• Resûlullah “sallallahü aleyhi ve sellem” Mekkeden hicret edince, Ukbe bin Mu’ayt şu ma’nâda iki beyt söyledi: “Ey Kusvâya binip bizden ayrılan kimse! Az sonra beni atımın üzerinde yanında göreceksin. Mızrağımı size kaldırıp kanınızla ıslatacağım. Kılıcım da sizi parçalayacakdır.”
Resûlullah “sallallahü aleyhi ve sellem” bu beytleri işitince: “Yâ Rabbî! Onu burnunun üzerine düşür, sar’a hastalığı ver” diye beddüâ etdi. Bedr gazâsında atı huysuzluk yapdı. Eshâbdan biri onu esîr alıp, Resûlullahın “sallallahü aleyhi ve sellem” huzûruna getirdi. Boynunun vurulmasını emr buyurdular.
• Resûlullah “sallallahü aleyhi ve sellem”, Bedr gazâsına Eshâb-ı Tâlüt adedince, ya’nî üçyüzonüç sahâbî ile çıkdı. [Eshâb-ı Bedrin ismleri, (Câliyet-ül-ekdâr) kitâbında vardır. Bu kitâb, Hakîkat Kitâbevi tarafından basdırılmışdır.] Onlar için şöyle düâ etdi. “Allahım onlar yalın ayakdır, onların gitmelerine yardım eyle. Elbiseleri yokdur, onları giydir. Açdırlar, onları doyur.” Onlardan hiç biri, ganîmete kavuşmadan dönmedi. Hepsinin karınları tok olarak, elbiseleri ile ve birer ikişer deveye sâhip olarak döndüler.

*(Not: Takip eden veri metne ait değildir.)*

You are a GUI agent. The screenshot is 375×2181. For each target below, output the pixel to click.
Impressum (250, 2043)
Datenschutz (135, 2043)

Emîr-ül mü’minîn Ömer “radıyallahü anh” şöyle demişdir: Meâl-i şerîfi, (O topluluk yakında bozulacak ve onlar arkalarını dönüp kaçacaklardır) olan [Kamer sûresi 45.ci] âyet-i kerîmesi nâzil olunca, bu (hezîmet-i cem’) [toplu hezîmet] ne demekdir, diye düşünüyordum. Bedr gazâsında Resûlullahın “sallallahü aleyhi ve sellem” zırhını giyerken bu âyet-i kerîmeyi okuduğunu duydum. O zemân âyet-i kerîmede neye işâret olunduğunu yakînen anladım.
• Bedr gazâsından, bir gece önce, Resûlullahın “sallallahü aleyhi ve sellem” askerleri üzerine öyle bir uyku basdı ki, kalkmak isteseler de kalkamıyorlardı. Zübeyr “radıyallahü anh” diyor ki, birazcık doğrulmak istesek, elimizde olmadan düşüp uyuyorduk.